→ What is asked
Can you transcribe each of the entries below word for word, leaving nothing out?

→ Stored data entries
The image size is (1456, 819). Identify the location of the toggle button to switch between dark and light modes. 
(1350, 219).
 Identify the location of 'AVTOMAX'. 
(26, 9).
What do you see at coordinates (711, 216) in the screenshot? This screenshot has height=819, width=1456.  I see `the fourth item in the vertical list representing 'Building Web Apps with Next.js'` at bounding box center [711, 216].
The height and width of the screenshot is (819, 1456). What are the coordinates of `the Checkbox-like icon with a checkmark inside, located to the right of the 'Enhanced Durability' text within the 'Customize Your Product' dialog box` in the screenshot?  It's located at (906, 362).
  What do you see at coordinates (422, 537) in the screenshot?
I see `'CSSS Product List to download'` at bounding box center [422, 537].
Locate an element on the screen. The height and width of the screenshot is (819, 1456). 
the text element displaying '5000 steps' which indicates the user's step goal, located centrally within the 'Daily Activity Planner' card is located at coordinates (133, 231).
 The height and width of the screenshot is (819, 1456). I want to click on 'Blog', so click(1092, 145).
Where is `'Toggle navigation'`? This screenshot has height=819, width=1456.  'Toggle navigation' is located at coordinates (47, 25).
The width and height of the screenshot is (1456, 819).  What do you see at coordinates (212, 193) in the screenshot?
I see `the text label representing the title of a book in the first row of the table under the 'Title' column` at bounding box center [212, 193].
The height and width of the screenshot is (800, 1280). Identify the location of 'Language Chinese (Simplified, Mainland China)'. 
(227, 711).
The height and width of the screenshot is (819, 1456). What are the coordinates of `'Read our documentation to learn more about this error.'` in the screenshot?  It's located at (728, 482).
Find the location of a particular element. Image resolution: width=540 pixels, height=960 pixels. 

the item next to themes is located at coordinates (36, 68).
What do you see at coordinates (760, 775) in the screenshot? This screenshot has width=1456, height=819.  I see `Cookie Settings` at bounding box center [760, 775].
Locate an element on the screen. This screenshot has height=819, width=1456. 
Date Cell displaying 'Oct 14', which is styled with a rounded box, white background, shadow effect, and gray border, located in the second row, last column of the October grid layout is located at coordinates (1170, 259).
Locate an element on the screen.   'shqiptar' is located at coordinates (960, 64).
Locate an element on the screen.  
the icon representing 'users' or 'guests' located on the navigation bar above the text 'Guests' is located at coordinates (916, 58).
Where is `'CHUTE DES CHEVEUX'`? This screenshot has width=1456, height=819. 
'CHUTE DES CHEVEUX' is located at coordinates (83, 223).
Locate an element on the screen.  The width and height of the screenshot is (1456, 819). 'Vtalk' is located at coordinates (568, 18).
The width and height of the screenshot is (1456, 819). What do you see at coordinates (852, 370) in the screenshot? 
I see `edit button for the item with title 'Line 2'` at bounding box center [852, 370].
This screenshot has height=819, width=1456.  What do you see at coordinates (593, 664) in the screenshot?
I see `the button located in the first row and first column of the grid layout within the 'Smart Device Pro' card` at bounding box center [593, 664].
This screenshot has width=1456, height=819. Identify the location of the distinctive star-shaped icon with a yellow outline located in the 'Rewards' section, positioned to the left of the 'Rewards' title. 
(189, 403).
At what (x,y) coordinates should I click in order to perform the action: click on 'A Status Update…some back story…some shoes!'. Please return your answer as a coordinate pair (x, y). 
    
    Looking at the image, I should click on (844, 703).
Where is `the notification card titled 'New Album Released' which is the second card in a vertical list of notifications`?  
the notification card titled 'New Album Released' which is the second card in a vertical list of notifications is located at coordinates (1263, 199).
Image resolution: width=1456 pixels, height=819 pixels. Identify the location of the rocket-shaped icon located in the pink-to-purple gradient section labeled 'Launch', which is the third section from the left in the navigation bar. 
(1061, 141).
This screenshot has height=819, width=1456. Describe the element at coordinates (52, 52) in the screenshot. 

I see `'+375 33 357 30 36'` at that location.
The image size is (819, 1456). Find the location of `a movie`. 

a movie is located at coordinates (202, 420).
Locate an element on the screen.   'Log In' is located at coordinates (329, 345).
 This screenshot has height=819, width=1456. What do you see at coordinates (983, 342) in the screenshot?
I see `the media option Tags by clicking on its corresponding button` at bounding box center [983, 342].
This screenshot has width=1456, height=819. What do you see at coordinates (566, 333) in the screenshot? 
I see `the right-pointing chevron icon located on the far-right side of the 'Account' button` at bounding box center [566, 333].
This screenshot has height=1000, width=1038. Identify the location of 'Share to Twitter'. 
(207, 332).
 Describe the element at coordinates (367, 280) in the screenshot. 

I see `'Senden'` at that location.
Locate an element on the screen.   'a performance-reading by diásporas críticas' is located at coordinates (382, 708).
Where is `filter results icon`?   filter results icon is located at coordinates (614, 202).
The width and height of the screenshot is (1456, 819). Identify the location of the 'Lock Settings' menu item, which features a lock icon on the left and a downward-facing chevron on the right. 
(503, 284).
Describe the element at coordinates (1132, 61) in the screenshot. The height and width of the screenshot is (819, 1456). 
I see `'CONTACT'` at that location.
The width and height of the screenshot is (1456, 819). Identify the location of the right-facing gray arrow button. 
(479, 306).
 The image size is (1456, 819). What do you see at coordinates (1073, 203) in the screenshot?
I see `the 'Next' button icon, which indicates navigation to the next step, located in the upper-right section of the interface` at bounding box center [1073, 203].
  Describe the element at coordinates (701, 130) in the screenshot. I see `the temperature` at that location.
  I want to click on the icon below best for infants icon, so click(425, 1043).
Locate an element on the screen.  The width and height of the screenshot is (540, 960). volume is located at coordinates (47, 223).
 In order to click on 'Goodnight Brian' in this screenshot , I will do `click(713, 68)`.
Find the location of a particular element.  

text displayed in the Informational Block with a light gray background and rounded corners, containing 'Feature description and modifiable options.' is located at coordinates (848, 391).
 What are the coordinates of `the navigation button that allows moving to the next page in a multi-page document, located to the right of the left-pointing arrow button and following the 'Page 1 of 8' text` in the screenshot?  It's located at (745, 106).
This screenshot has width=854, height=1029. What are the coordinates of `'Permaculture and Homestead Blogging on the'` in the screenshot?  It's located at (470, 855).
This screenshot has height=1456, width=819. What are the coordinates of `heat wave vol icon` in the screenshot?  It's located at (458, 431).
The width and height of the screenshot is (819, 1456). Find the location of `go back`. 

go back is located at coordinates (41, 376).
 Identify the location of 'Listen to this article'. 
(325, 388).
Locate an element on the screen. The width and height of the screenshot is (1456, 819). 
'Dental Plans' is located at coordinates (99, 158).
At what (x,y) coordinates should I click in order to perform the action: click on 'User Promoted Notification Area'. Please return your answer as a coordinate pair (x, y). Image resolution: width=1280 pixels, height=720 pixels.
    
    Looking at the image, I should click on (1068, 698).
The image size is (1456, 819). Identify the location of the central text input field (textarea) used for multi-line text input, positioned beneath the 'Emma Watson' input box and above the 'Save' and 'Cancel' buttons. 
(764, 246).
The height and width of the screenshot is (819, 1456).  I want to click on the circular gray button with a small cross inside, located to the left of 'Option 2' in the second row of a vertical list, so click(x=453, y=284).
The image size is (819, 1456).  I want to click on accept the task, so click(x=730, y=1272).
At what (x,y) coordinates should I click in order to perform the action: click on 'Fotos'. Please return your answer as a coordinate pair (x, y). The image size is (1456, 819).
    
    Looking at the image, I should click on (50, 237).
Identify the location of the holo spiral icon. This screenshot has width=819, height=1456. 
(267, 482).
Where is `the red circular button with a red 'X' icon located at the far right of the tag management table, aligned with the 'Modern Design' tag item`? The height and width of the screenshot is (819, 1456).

→ Right answer
The image size is (1456, 819). Identify the location of the toggle button to switch between dark and light modes. 
(1350, 219).
 Identify the location of 'AVTOMAX'. 
(26, 9).
What do you see at coordinates (711, 216) in the screenshot? This screenshot has height=819, width=1456.  I see `the fourth item in the vertical list representing 'Building Web Apps with Next.js'` at bounding box center [711, 216].
The height and width of the screenshot is (819, 1456). What are the coordinates of `the Checkbox-like icon with a checkmark inside, located to the right of the 'Enhanced Durability' text within the 'Customize Your Product' dialog box` in the screenshot?  It's located at (906, 362).
  What do you see at coordinates (422, 537) in the screenshot?
I see `'CSSS Product List to download'` at bounding box center [422, 537].
Locate an element on the screen. The height and width of the screenshot is (819, 1456). 
the text element displaying '5000 steps' which indicates the user's step goal, located centrally within the 'Daily Activity Planner' card is located at coordinates (133, 231).
 The height and width of the screenshot is (819, 1456). I want to click on 'Blog', so click(1092, 145).
Where is `'Toggle navigation'`? This screenshot has height=819, width=1456.  'Toggle navigation' is located at coordinates (47, 25).
The width and height of the screenshot is (1456, 819).  What do you see at coordinates (212, 193) in the screenshot?
I see `the text label representing the title of a book in the first row of the table under the 'Title' column` at bounding box center [212, 193].
The height and width of the screenshot is (800, 1280). Identify the location of 'Language Chinese (Simplified, Mainland China)'. 
(227, 711).
The height and width of the screenshot is (819, 1456). What are the coordinates of `'Read our documentation to learn more about this error.'` in the screenshot?  It's located at (728, 482).
Find the location of a particular element. Image resolution: width=540 pixels, height=960 pixels. 

the item next to themes is located at coordinates (36, 68).
What do you see at coordinates (760, 775) in the screenshot? This screenshot has width=1456, height=819.  I see `Cookie Settings` at bounding box center [760, 775].
Locate an element on the screen. This screenshot has height=819, width=1456. 
Date Cell displaying 'Oct 14', which is styled with a rounded box, white background, shadow effect, and gray border, located in the second row, last column of the October grid layout is located at coordinates (1170, 259).
Locate an element on the screen.   'shqiptar' is located at coordinates (960, 64).
Locate an element on the screen.  
the icon representing 'users' or 'guests' located on the navigation bar above the text 'Guests' is located at coordinates (916, 58).
Where is `'CHUTE DES CHEVEUX'`? This screenshot has width=1456, height=819. 
'CHUTE DES CHEVEUX' is located at coordinates (83, 223).
Locate an element on the screen.  The width and height of the screenshot is (1456, 819). 'Vtalk' is located at coordinates (568, 18).
The width and height of the screenshot is (1456, 819). What do you see at coordinates (852, 370) in the screenshot? 
I see `edit button for the item with title 'Line 2'` at bounding box center [852, 370].
This screenshot has height=819, width=1456.  What do you see at coordinates (593, 664) in the screenshot?
I see `the button located in the first row and first column of the grid layout within the 'Smart Device Pro' card` at bounding box center [593, 664].
This screenshot has width=1456, height=819. Identify the location of the distinctive star-shaped icon with a yellow outline located in the 'Rewards' section, positioned to the left of the 'Rewards' title. 
(189, 403).
At what (x,y) coordinates should I click in order to perform the action: click on 'A Status Update…some back story…some shoes!'. Please return your answer as a coordinate pair (x, y). 
    
    Looking at the image, I should click on (844, 703).
Where is `the notification card titled 'New Album Released' which is the second card in a vertical list of notifications`?  
the notification card titled 'New Album Released' which is the second card in a vertical list of notifications is located at coordinates (1263, 199).
Image resolution: width=1456 pixels, height=819 pixels. Identify the location of the rocket-shaped icon located in the pink-to-purple gradient section labeled 'Launch', which is the third section from the left in the navigation bar. 
(1061, 141).
This screenshot has height=819, width=1456. Describe the element at coordinates (52, 52) in the screenshot. 

I see `'+375 33 357 30 36'` at that location.
The image size is (819, 1456). Find the location of `a movie`. 

a movie is located at coordinates (202, 420).
Locate an element on the screen.   'Log In' is located at coordinates (329, 345).
 This screenshot has height=819, width=1456. What do you see at coordinates (983, 342) in the screenshot?
I see `the media option Tags by clicking on its corresponding button` at bounding box center [983, 342].
This screenshot has width=1456, height=819. What do you see at coordinates (566, 333) in the screenshot? 
I see `the right-pointing chevron icon located on the far-right side of the 'Account' button` at bounding box center [566, 333].
This screenshot has height=1000, width=1038. Identify the location of 'Share to Twitter'. 
(207, 332).
 Describe the element at coordinates (367, 280) in the screenshot. 

I see `'Senden'` at that location.
Locate an element on the screen.   'a performance-reading by diásporas críticas' is located at coordinates (382, 708).
Where is `filter results icon`?   filter results icon is located at coordinates (614, 202).
The width and height of the screenshot is (1456, 819). Identify the location of the 'Lock Settings' menu item, which features a lock icon on the left and a downward-facing chevron on the right. 
(503, 284).
Describe the element at coordinates (1132, 61) in the screenshot. The height and width of the screenshot is (819, 1456). 
I see `'CONTACT'` at that location.
The width and height of the screenshot is (1456, 819). Identify the location of the right-facing gray arrow button. 
(479, 306).
 The image size is (1456, 819). What do you see at coordinates (1073, 203) in the screenshot?
I see `the 'Next' button icon, which indicates navigation to the next step, located in the upper-right section of the interface` at bounding box center [1073, 203].
  Describe the element at coordinates (701, 130) in the screenshot. I see `the temperature` at that location.
  I want to click on the icon below best for infants icon, so click(425, 1043).
Locate an element on the screen.  The width and height of the screenshot is (540, 960). volume is located at coordinates (47, 223).
 In order to click on 'Goodnight Brian' in this screenshot , I will do `click(713, 68)`.
Find the location of a particular element.  

text displayed in the Informational Block with a light gray background and rounded corners, containing 'Feature description and modifiable options.' is located at coordinates (848, 391).
 What are the coordinates of `the navigation button that allows moving to the next page in a multi-page document, located to the right of the left-pointing arrow button and following the 'Page 1 of 8' text` in the screenshot?  It's located at (745, 106).
This screenshot has width=854, height=1029. What are the coordinates of `'Permaculture and Homestead Blogging on the'` in the screenshot?  It's located at (470, 855).
This screenshot has height=1456, width=819. What are the coordinates of `heat wave vol icon` in the screenshot?  It's located at (458, 431).
The width and height of the screenshot is (819, 1456). Find the location of `go back`. 

go back is located at coordinates (41, 376).
 Identify the location of 'Listen to this article'. 
(325, 388).
Locate an element on the screen. The width and height of the screenshot is (1456, 819). 
'Dental Plans' is located at coordinates (99, 158).
At what (x,y) coordinates should I click in order to perform the action: click on 'User Promoted Notification Area'. Please return your answer as a coordinate pair (x, y). Image resolution: width=1280 pixels, height=720 pixels.
    
    Looking at the image, I should click on (1068, 698).
The image size is (1456, 819). Identify the location of the central text input field (textarea) used for multi-line text input, positioned beneath the 'Emma Watson' input box and above the 'Save' and 'Cancel' buttons. 
(764, 246).
The height and width of the screenshot is (819, 1456).  I want to click on the circular gray button with a small cross inside, located to the left of 'Option 2' in the second row of a vertical list, so click(x=453, y=284).
The image size is (819, 1456).  I want to click on accept the task, so click(x=730, y=1272).
At what (x,y) coordinates should I click in order to perform the action: click on 'Fotos'. Please return your answer as a coordinate pair (x, y). The image size is (1456, 819).
    
    Looking at the image, I should click on (50, 237).
Identify the location of the holo spiral icon. This screenshot has width=819, height=1456. 
(267, 482).
Where is `the red circular button with a red 'X' icon located at the far right of the tag management table, aligned with the 'Modern Design' tag item`? The height and width of the screenshot is (819, 1456).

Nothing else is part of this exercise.